### Material provided:
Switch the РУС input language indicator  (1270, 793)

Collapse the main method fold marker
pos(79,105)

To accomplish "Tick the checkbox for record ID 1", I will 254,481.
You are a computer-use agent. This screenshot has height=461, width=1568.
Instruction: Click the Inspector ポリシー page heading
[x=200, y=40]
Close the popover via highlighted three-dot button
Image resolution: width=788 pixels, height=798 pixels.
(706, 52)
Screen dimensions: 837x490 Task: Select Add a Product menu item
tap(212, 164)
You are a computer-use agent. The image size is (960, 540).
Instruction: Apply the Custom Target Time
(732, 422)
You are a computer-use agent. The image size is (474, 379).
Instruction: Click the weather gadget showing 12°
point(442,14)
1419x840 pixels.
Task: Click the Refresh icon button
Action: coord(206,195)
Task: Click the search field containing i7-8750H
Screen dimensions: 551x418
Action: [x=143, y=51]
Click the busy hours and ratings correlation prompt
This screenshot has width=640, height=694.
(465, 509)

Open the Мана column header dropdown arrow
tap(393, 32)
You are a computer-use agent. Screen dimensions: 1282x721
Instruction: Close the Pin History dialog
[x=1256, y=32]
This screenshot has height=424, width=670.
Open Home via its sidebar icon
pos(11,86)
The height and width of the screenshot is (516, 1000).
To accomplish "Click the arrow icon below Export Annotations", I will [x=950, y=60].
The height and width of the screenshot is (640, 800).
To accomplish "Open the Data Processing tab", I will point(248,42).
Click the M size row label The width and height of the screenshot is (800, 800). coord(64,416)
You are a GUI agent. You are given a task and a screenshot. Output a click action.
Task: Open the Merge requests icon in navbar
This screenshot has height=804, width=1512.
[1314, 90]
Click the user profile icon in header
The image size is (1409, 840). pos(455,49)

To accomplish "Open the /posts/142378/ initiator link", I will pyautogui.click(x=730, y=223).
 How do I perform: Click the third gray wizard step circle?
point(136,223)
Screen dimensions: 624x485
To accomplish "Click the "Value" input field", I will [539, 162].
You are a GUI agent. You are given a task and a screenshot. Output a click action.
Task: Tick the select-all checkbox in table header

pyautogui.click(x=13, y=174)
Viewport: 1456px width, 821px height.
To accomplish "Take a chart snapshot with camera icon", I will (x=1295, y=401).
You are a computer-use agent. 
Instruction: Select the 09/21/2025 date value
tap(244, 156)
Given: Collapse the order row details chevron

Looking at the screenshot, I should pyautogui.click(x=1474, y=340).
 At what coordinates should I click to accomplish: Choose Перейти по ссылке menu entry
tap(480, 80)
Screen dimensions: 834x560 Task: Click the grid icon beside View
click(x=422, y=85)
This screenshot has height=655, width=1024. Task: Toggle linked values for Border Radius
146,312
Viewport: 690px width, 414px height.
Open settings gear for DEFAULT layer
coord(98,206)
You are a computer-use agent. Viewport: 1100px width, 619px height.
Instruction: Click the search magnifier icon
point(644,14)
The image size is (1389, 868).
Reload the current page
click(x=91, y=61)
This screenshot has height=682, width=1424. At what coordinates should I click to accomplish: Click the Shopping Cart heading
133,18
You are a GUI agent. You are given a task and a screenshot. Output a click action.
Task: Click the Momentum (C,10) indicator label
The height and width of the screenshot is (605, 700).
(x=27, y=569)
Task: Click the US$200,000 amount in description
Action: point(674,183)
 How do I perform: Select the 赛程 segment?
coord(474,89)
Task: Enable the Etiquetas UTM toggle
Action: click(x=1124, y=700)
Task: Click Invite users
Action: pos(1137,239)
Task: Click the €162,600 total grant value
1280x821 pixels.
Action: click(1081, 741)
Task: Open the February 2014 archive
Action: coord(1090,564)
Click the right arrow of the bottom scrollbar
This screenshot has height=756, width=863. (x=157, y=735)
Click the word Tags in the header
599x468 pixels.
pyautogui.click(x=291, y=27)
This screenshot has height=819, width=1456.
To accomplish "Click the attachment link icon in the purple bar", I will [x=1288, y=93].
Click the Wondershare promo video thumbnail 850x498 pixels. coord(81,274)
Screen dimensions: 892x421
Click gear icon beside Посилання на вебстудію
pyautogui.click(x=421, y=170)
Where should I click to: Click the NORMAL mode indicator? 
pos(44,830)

### What the exercise asks:
Repeat the part of the listing that opens with the line containing "Screen dimensions: 624x485" and closes with the line containing "Looking at the", including both of those lines.

### Task answer:
Screen dimensions: 624x485
To accomplish "Click the "Value" input field", I will [539, 162].
You are a GUI agent. You are given a task and a screenshot. Output a click action.
Task: Tick the select-all checkbox in table header

pyautogui.click(x=13, y=174)
Viewport: 1456px width, 821px height.
To accomplish "Take a chart snapshot with camera icon", I will (x=1295, y=401).
You are a computer-use agent. 
Instruction: Select the 09/21/2025 date value
tap(244, 156)
Given: Collapse the order row details chevron

Looking at the screenshot, I should pyautogui.click(x=1474, y=340).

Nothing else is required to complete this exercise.